🤖 AI Summary
Large language models are vulnerable to adversarial prompts and jailbreaking attacks, yet the precise mechanisms by which their internal reasoning is perturbed remain unclear. This work proposes a causal diagnostic framework grounded in internal computation graphs, which constructs and compares attribution graphs under clean and adversarial prompts to enable structural alignment and path analysis. The approach identifies invariant, suppressed, and emergent computational motifs, revealing a strong association between vulnerability motifs and unsafe model behaviors. It further supports node-level causal interventions.

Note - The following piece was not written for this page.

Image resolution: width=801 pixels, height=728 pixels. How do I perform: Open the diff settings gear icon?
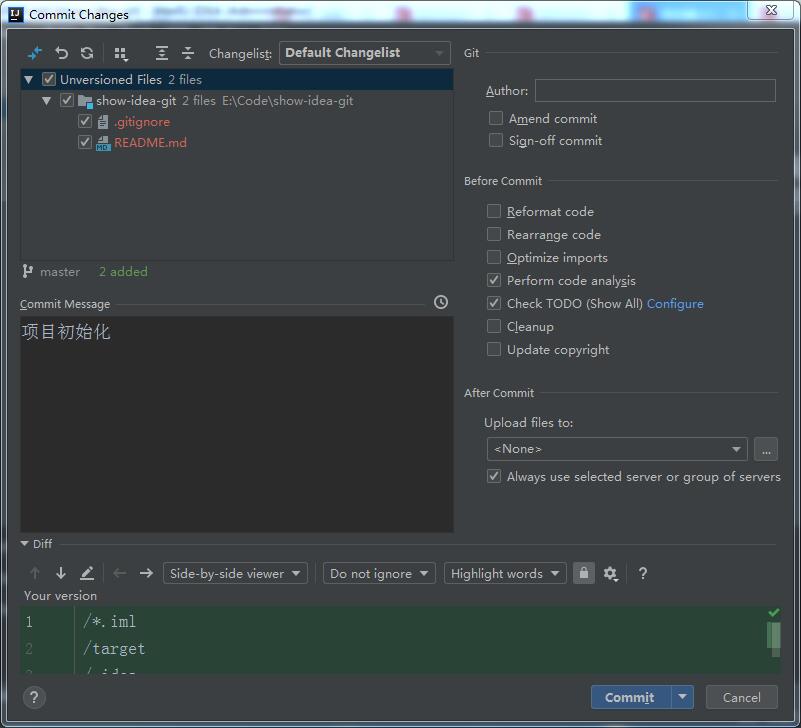tap(611, 573)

Experiments across multiple open-source large language models and jailbreaking benchmarks demonstrate that targeted interventions significantly enhance model robustness, confirming that structural biases in the computation graph are a key factor enabling successful attacks.
📝 Abstract
Large language models (LLMs) exhibit remarkable capabilities but remain highly vulnerable to adversarial prompts and jailbreak attacks. Existing approaches primarily analyze these failures through input-output behaviors or attribution methods, offering limited insight into how adversarial perturbations alter the model's internal reasoning. Consequently, the mechanisms underlying unsafe or incorrect behaviors remain poorly understood. We introduce a mechanistic framework for diagnosing LLM vulnerabilities using paired internal computation graphs, which represent prompt-specific inference as structured causal interactions among latent features. By constructing and aligning computation graphs for clean and attacked prompts, we reveal that adversarial attacks induce systematic transformations of internal reasoning, including suppression of safety-relevant components, emergence of attack-specific features, and rerouting of computation paths. Building on this representation, we propose a unified framework that (i) decomposes computation into invariant, suppressed, and emergent structures, (ii) identifies recurring vulnerability motifs associated with failure modes, and (iii) performs causal interventions on nodes, paths, and subgraphs to directly evaluate their contributions to attack success. This enables a transition from descriptive attribution to causal diagnosis of model failures. Experiments across multiple open-source LLMs and diverse adversarial and jailbreak benchmarks demonstrate that structural deviations in internal computation graphs strongly correlate with unsafe behaviors. Furthermore, targeted interventions on identified vulnerability motifs improve model robustness, establishing internal computation graphs as a principled foundation for understanding, diagnosing, and mitigating LLM vulnerabilities.